## [THE RECORDS]
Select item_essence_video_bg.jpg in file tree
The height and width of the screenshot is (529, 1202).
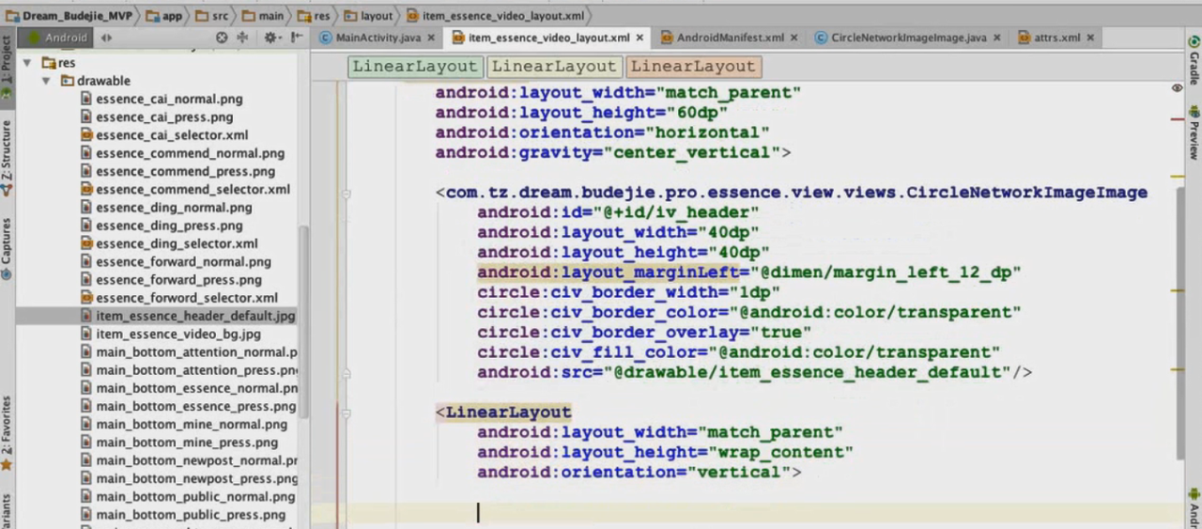[177, 335]
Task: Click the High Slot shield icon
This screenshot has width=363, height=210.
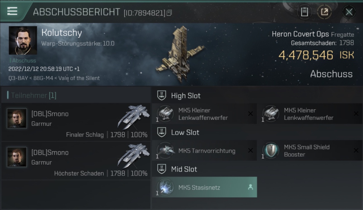Action: 162,95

## [THE TASK]
Count the lines above that contain the string "width", and reply with the number alone.

## [EXERCISE RESULT]
2